Point de pluies tout au long des mois de janvier et février. Un grave déficit pluviométrique qui, tout au moins, commence à inquiéter sérieusement. Mais pour le ministre des Ressources en eau, Arezki Berraki, il n’y a pas lieu de s’alarmer à partir du moment où, selon lui, « les réserves hydriques actuelles sont suffisantes pour satisfaire aussi bien les besoins en alimentation en eau potable (AEP) des populations que l’irrigation des périmètres agricoles tributaires d’arrosage d’appoint ».

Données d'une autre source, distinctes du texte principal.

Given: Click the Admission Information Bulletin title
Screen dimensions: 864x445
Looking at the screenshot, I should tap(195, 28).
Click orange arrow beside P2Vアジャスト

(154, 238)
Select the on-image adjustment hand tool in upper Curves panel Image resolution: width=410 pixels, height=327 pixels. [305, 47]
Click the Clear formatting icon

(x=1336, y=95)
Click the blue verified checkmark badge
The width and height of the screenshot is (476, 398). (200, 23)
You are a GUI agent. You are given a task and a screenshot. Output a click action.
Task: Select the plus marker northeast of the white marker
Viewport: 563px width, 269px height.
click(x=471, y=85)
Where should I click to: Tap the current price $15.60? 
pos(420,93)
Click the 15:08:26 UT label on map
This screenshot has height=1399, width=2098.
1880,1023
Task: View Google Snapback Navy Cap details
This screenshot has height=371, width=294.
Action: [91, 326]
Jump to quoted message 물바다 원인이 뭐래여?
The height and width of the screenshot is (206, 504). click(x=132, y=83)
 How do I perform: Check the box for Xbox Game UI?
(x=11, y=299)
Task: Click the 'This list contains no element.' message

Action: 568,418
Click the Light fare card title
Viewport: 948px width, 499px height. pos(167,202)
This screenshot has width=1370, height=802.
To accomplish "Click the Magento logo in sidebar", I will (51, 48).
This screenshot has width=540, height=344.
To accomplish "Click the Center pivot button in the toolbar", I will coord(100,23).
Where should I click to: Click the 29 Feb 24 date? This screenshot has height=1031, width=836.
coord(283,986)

C’est ce qu’il a affirmé aux médias en marge d’une rencontre d’information sur la promotion de la production nationale des équipements hydriques qui s’est tenue jeudi dernier. Pour appuyer ses dires, le ministre a fait savoir que les besoins seront satisfaits « dès lors où la moyenne de remplissage de l’ensemble des barrages que compte le pays avoisine les 63%, soit 4 milliards de mètres cubes d’eaux ». Poursuivant dans ce sens que « ces volumes vont pouvoir couvrir 33% des besoins ». Le premier responsable a par ailleurs tenu à rappeler : « Outre les barrages, les réserves de la nappe phréatique contribuent à hauteur de 60% à la couverture des besoins en eau. Autre apport, celui de la production des unités de dessalement. » Sur ce dernier point, il fera savoir que le pays compte 13 stations de dessalement implantées sur le littoral et destinées à approvisionner les villes côtières en eau. Comme il a annoncé dans la foulée le lancement des chantiers pour la réalisation de trois nouvelles stations. Et de faire savoir, pour clore ce chapitre : « Dans le cadre du plan d’action du gouvernement, le programme de réalisation de stations de dessalement va se poursuivre en 2021. » Revenant sur l’AEP, le ministre a indiqué que son département a arrêté pour l’année 2020 un objectif principal consistant à approvisionner, quotidiennement, toutes les communes du pays en eau potable. Révélant au passage que 661 communes souffrent de manque d’approvisionnement en eau. « Plus de 400 communes bénéficieront avant l’été prochain d’un approvisionnement quotidien en eau potable, en attendant de satisfaire la demande des communes restantes avant fin 2020 », a-t-il précisé. Toujours à propos de l’AEP, le ministre a avancé que son secteur veillera à réduire le taux de fuites de 7% cette année « de manière à revoir à la baisse les déperditions », a-t-il précisé. Concernant les besoins d’irrigation des périmètres agricoles, le premier responsable des ressources en eau a appelé les agriculteurs à utiliser les systèmes permettant d’économiser l’eau, à l’instar du système d’irrigation au goutte-à-goutte. Il a enfin dit s’attendre à un retour de la pluie en mars et avril prochains. Cependant, il a avoué que si le défaut de pluviométrie venait à persister ses services procèderont à l’évaluation de la situation fin avril prochain pour prendre les mesures et les dispositions nécessaires en vue de garantir l’approvisionnement en eau pour 2021.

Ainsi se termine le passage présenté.